Most infielders gloves are the smallest gloves worn by any player. Infielders need to get the ball into their throwing hands in a flash when they pick up ground balls. They might be in the process of turning a double play, or simply getting the ball to first base to beat a speedy runner.
Out fielders’ gloves are the largest on the playing field. Some are like huge jai alai baskets. Players are able to scale outfield walls and reach into the seats to record outs. Outfielders also work at diving for batted balls sailing away from them, depending on the wind and the type of contact with the bat.
Old Tiger Stadium had a fence that could be scaled to bring back home runs. Several years ago, I watched Griffey Junior as a Mariner reach over the fence to break a Tiger’s heart. I asked his manager, Lou Piniella, after the game if he had ever seen a better catch. “That was one of his best,” he said. “I think he was about eight rows deep when he snagged that.” Perhaps a slight exaggeration; nonetheless, he is tall to begin with, and carries an enormous glove.

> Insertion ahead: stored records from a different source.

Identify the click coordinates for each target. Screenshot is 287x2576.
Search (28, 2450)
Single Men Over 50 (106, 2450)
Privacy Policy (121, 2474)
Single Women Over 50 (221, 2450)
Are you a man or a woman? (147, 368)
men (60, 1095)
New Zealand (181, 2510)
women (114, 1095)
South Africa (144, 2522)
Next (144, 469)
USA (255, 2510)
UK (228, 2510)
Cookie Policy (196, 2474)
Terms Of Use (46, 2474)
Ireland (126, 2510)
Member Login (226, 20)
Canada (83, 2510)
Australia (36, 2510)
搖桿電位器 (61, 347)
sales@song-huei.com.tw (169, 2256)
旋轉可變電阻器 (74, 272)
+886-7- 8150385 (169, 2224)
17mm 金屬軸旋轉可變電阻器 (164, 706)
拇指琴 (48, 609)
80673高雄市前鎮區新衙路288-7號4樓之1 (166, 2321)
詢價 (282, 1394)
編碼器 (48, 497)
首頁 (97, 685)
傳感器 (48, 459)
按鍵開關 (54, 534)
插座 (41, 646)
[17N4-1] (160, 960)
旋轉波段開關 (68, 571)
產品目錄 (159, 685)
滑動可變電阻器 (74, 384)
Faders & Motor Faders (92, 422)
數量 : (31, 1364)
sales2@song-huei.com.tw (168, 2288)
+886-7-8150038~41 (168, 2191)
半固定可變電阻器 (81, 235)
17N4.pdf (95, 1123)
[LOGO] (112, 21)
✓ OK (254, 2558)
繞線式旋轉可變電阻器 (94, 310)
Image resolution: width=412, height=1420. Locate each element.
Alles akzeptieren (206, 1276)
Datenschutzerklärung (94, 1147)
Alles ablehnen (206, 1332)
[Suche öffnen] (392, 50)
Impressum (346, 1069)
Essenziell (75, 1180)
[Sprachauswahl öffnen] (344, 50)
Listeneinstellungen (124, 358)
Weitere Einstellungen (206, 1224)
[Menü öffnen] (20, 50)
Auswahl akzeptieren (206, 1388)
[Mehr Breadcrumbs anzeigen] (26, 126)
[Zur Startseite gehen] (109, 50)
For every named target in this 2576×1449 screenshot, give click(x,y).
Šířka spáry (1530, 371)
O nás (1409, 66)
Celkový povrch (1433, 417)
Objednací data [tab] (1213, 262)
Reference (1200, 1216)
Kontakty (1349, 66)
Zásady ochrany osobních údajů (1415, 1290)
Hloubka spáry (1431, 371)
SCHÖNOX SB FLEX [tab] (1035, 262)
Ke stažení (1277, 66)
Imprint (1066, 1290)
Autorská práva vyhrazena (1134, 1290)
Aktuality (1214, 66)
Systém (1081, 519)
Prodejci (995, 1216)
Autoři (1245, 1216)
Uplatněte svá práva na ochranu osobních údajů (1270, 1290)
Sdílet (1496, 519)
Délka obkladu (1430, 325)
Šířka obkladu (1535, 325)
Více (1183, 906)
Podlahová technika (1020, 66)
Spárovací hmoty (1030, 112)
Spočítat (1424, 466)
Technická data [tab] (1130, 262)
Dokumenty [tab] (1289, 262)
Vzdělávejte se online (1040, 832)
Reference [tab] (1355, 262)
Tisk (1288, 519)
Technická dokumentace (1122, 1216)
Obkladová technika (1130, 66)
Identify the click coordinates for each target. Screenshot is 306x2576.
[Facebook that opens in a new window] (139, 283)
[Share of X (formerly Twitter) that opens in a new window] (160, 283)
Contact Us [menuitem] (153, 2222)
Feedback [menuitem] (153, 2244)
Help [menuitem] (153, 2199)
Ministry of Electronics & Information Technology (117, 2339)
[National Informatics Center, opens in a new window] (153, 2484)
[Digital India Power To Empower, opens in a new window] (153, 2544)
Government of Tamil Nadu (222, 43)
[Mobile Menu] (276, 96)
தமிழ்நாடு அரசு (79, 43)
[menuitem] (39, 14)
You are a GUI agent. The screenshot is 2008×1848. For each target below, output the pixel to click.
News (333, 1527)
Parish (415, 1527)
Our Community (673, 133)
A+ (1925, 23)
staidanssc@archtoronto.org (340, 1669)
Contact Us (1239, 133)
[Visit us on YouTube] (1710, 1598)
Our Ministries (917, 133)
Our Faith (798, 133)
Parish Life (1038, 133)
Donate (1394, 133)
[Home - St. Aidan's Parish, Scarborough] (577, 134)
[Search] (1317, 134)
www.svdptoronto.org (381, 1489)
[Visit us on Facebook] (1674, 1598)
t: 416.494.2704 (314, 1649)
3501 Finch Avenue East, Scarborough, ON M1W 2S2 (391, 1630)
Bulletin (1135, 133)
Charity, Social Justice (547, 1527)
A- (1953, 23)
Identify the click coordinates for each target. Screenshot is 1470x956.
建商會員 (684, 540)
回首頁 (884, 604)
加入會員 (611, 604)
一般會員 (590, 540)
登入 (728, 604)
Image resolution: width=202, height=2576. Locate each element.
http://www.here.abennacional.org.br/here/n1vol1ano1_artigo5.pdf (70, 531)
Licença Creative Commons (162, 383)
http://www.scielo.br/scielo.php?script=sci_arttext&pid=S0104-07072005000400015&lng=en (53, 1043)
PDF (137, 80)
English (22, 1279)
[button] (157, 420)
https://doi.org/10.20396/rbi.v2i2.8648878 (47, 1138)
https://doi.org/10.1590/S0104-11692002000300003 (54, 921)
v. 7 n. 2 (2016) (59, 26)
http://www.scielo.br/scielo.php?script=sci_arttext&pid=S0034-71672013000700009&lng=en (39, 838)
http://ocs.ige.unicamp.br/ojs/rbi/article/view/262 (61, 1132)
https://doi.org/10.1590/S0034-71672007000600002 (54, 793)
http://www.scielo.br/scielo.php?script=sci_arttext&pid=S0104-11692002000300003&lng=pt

On a recent trip to old Yankee Stadium, I had occasion to see the tools of a batter’s trade in a corner of the dugout just before the anthems were sung for the Jays and the Pinstripers. There were steel “donuts” to slide onto bats to make them heavier, There were steel bars that enormous players like Frank Thomas use to limber up. There were rags covered in pine tar to help the players hold the bats.
George Brett used to cake his bats with pine tar. Rules were in place to limit the use of the sticky material. On one occasion, Brett homered against the Yankees. The Yankees protested because of the amount of tree gum on the bat. The umpire agreed and took away the homer. Most of us have seen the demonstrative Brett’s run from the dugout after the call. A special baseball moment. That call, incidentally, was reversed.
Old baseball coaches and managers have perfected the use of the fungo bat, an art that has always intrigued me. The fungo bat is much longer and narrower than a normal bat. It is used to hit balls high, and almost straight up. It gives infielders a change to get a better feel for different ball parks-the lights, the backdrop, the angles and nuances of a different ball park.
The fungo bat weighs between 17 and 22 ounces, whereas game bats are 30 ounces or more. There is a display at Cooperstown at which you are welcome to hold the actual bats of former Major League players. The bats of players like Ruth, Gehrig, Mays, Aaron are on a chained display. A little magic in your hands. (Check the word “Fungo” on the net----fascinating research!).
Certain pitchers also had their own implements to help their game. As he entered the twilight of his career, Gaylord Perry looked for ways to stay in the game. He found that he could alter the flight of the ball, ever so slightly, with a few subtle alterations on the mound. A little brush with a hidden piece of sandpaper, a nick on the ball from a razor-sharp belt buckle. A bit of Vaseline under the brim of a cap. Anything to get the edge, to make a curve dance a little more, a sinker to “fall off the table”.
When all is said and done, the batter’s responsibility is to hit that “little white pea” somewhere in the field where there “ain’t no fielders” to reach base safely. If that can be done thirty per cent of the time, you will remain a major league baseball player.
You can wear your batter’s gloves, you can snap on your guard to protect your front foot and your shin. Hopefully, some day you will play baseball in October. I read recently the season may stretch into November!
Trainers are now required to pack parkas and toques!